Why is this Julia code considerably slower than Matlab

I also tested v0.6.0-pre.alpha.34 and found something interesting:
Shouldn’t that be the fastest using loop fusion?:

function test_perf4()
    range = 1:2000000
    range_transp = collect(range)'
    steering_vectors = complex.(ones(4,11), ones(4,11))

    sum_signal = zeros(Complex{Float64}, 4, length(range))
    for i = 1:11
        sum_signal .+= steering_vectors[:,i] .* cis.((2 * pi * 1.023e6 / 4e6) .* range_transp .+ (40 * pi / 180));
    end
    return sum_signal
  end

However this gives me:

BenchmarkTools.Trial: 
  memory estimate:  137.33 MiB
  allocs estimate:  41
  --------------
  minimum time:     14.918 s (0.07% GC)
  median time:      14.918 s (0.07% GC)
  mean time:        14.918 s (0.07% GC)
  maximum time:     14.918 s (0.07% GC)
  --------------
  samples:          1
  evals/sample:     1
  time tolerance:   5.00%
  memory tolerance: 1.00%

However, when I remove the the dot after cis I get the following:

BenchmarkTools.Trial: 
  memory estimate:  641.00 MiB
  allocs estimate:  899
  --------------
  minimum time:     3.818 s (2.12% GC)
  median time:      3.852 s (3.95% GC)
  mean time:        3.852 s (3.95% GC)
  maximum time:     3.887 s (5.75% GC)
  --------------
  samples:          2
  evals/sample:     1
  time tolerance:   5.00%
  memory tolerance: 1.00%

This gives me the following warning, though:

WARNING: cis{T <: Number}(x::AbstractArray{T}) is deprecated, use cis.(x) instead.

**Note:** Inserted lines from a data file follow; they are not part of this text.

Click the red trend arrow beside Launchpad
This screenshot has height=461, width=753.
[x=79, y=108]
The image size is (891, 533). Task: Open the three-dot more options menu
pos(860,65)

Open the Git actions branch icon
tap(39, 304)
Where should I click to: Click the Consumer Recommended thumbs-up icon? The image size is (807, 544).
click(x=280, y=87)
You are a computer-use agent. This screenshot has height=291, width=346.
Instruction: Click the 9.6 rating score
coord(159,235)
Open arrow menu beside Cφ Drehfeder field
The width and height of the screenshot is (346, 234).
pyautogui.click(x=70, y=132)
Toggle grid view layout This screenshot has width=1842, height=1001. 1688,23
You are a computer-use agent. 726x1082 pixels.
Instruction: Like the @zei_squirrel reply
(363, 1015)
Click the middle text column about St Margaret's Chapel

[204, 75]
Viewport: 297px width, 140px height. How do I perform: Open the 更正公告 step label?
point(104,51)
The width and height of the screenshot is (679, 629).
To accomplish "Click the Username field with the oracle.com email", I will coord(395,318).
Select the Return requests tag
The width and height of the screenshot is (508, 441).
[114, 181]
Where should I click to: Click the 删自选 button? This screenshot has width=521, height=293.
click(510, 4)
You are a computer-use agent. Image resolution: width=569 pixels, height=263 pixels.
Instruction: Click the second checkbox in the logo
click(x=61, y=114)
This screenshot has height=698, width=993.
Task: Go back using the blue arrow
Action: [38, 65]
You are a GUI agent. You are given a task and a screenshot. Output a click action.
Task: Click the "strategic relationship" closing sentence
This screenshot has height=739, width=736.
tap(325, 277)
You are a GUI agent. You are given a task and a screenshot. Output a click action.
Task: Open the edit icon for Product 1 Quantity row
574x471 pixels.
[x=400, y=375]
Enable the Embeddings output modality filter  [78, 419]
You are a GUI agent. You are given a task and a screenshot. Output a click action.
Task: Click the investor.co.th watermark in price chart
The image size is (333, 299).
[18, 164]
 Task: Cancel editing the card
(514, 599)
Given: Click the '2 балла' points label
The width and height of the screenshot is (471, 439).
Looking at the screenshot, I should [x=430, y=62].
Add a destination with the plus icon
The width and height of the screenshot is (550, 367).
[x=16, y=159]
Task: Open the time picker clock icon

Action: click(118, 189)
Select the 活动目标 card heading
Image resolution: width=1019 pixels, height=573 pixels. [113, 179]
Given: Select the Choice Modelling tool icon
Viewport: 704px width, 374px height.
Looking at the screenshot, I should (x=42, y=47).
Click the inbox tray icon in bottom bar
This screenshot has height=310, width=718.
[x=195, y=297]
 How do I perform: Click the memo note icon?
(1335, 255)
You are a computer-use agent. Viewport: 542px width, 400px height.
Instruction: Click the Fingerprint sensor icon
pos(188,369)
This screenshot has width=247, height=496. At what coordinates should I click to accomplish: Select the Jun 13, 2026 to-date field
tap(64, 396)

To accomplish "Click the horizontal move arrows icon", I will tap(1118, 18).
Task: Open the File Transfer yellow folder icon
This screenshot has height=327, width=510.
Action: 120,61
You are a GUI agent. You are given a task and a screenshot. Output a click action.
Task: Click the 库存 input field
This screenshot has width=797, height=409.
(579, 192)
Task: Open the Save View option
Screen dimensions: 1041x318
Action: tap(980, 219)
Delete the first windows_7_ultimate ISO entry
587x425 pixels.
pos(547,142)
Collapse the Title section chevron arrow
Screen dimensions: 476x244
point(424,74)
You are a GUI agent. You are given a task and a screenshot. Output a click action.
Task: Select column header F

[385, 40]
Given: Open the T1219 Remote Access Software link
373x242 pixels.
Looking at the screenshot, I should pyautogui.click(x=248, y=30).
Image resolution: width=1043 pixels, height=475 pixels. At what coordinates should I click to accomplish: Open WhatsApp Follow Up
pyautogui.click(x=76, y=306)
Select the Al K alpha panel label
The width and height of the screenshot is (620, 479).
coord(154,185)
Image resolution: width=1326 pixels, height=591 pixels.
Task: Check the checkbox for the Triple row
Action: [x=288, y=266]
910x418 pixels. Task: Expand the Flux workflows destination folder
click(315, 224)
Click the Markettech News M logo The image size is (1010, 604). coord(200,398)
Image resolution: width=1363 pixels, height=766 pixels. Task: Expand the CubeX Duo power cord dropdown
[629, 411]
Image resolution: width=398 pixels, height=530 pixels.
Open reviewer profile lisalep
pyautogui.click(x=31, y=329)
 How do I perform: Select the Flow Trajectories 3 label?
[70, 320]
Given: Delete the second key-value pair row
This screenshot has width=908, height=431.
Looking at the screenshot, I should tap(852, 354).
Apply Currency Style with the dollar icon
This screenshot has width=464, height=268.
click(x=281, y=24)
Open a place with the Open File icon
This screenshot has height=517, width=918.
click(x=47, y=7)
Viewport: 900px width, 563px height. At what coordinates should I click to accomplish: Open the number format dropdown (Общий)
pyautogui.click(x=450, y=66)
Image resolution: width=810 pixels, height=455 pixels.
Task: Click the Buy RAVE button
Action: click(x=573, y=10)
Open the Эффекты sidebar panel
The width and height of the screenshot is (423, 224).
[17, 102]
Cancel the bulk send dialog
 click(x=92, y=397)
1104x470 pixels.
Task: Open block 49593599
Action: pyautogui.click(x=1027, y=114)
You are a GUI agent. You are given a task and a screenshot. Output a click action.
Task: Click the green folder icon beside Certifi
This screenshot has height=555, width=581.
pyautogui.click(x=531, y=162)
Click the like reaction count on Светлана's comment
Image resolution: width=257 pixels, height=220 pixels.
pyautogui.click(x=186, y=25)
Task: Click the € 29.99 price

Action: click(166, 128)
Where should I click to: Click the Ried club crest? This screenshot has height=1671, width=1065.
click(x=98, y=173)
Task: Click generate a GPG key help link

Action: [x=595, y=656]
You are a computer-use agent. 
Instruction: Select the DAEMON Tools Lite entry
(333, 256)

So it seems that loop fusion still needs some adjustments.
BTW these tests were done with -O3
EDIT: The same goes for exp() and exp.()
EDIT I filed in issue for that: https://github.com/JuliaLang/julia/issues/20875

Loop fusion will actually be slower here. This is clearer if we simplify the code a bit. Suppose we are doing X .= colvec .* cis.(rowvec) (i.e. combining a column vector and a row vector to make a matrix). This is lowered to broadcast!((x,y) -> x * cis(y), X, colvec, rowvec), which is essentially equivalent to:

for j=1:length(rowvec), i=1:length(colvec)
    X[i,j] = colvec[i] * cis(rowvec[j])
end

The problem here is that if X is m×n, then we end up calling the cis function mn times.

If, instead, we use

tmp = cis.(rowvec)
X .= colvec .* tmp

it only calls the cis function n times, at the expense of requiring more storage.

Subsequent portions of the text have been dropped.